В качестве примера приведу одну из характеристик, данных автором некой персоне, встретившейся на житейском перекрёстке: «Высокий, худощавый, подтянутый, он произвёл на меня впечатление ментально близкого мне человека из народа, из той неурбанизированной сильно среды, которая взращивает неприхотливых, без непомерных амбиций подвижников нации, безальтернативно ментально патриотов» (стр. 151-152).
Согласитесь, дорогой читатель, что это оценка не только «инженера человеческих душ», но и сканера, обладающего чувствительным даром-наитием проникать в самые сокровенные отсеки людской души. Для дипломата – индикатор профессиональной пригодности.
То же самое благородное начало подвигло автора книги уделить доброе внимание своим бывшим землякам из числа бухарских евреев, оказавшихся ныне, волей всё той же судьбы, вдали от края, где их предки впервые появились более двух тысячелетий назад.
Следуя своему благородному внутреннему зову, Бахтиёр Урдашев даже излишне идеализирует хрестоматийного еврея: по его мнению, он чужд соблазнам «золотого тельца», благодаря чему подобного рода иммунитет к коррупции якобы сохранил еврейский народ и вывел его в первые ряды современной цивилизации (стр. 167-168).
Вне всякого сомнения, среди евреев, как впрочем и среди многих иных народов, немало людей подобного склада – чистых и бескорыстных. Однако природа человека непомерно сложна, а зависть и вечное чувство «хочу больше и лучше» толкают его порой в ненасытные объятия коррупции и иных экономических преступлений.
Мировая уголовная хроника пестрит ныне разноликой информацией по данному поводу — независимо от политической системы, места преступления и этнической идентификации.
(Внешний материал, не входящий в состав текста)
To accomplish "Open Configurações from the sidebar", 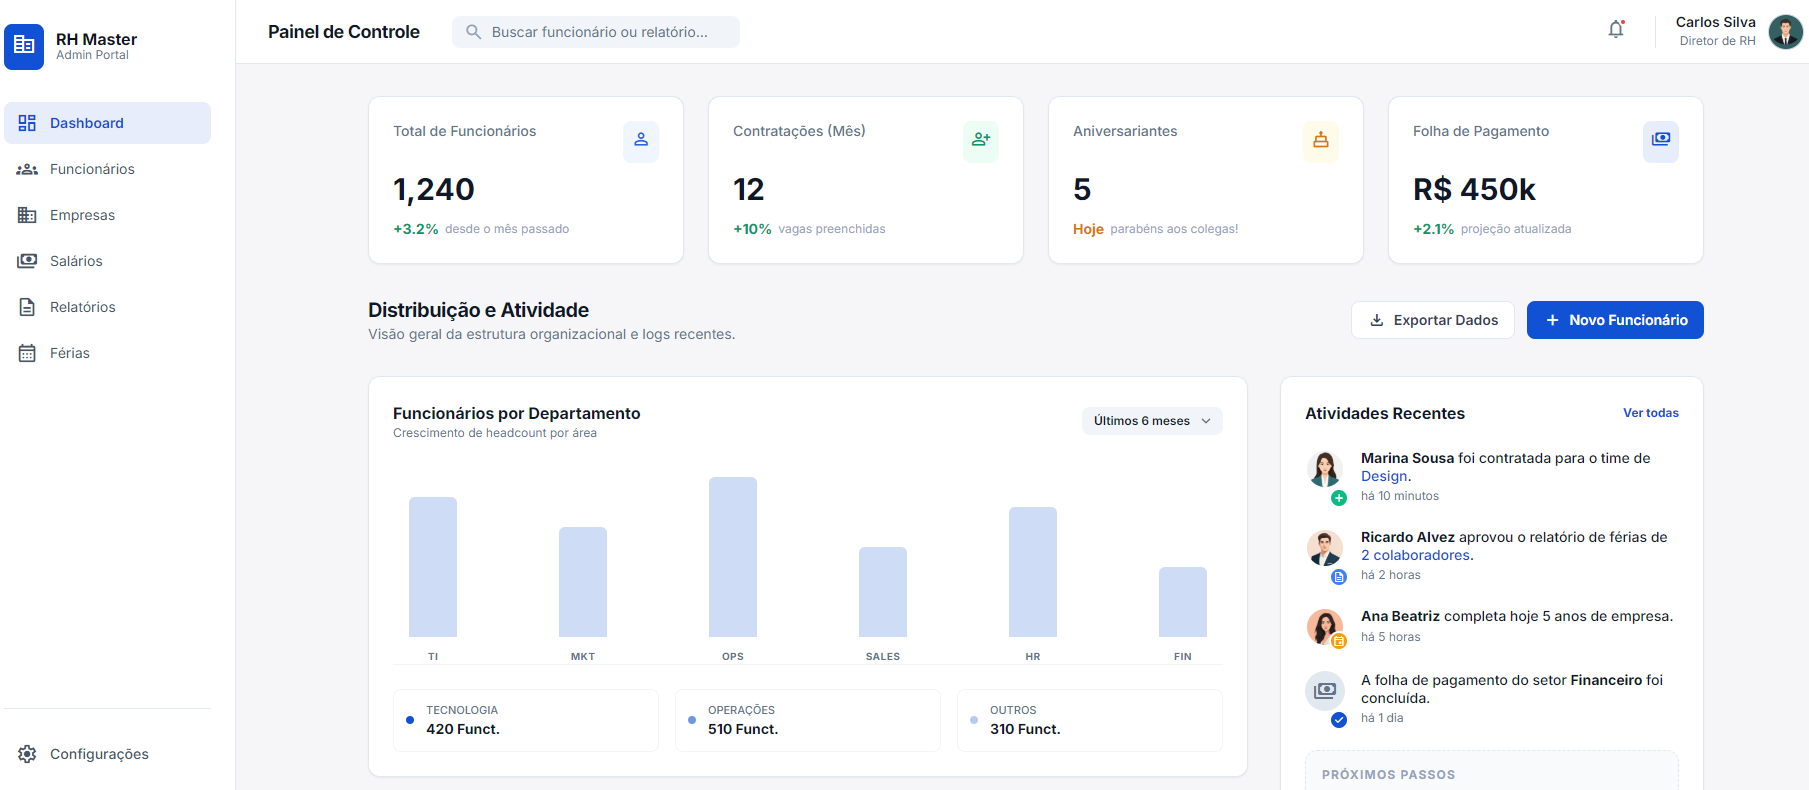I will pyautogui.click(x=98, y=754).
Хотелось бы верить, что со временем этот людской бич уступит место большей порядочности и благородству…
Подводя черту нашему экскурсу в анналы оригинального исследования Б.Урдашева, следует подчеркнуть его глубинную связь и прикладную ценность не только с сегодняшним днём, но и поразительную прозорливость в контексте прочтения матриц будущего.
Великолепный стиль изложения материала, его строгая логическая последовательность дают полное право отнести г-на Бахтиёра Урдашева к числу серьёзных и непредвзятых летописцев истории Центральной Азии на одном из сложнейших этапов её развития.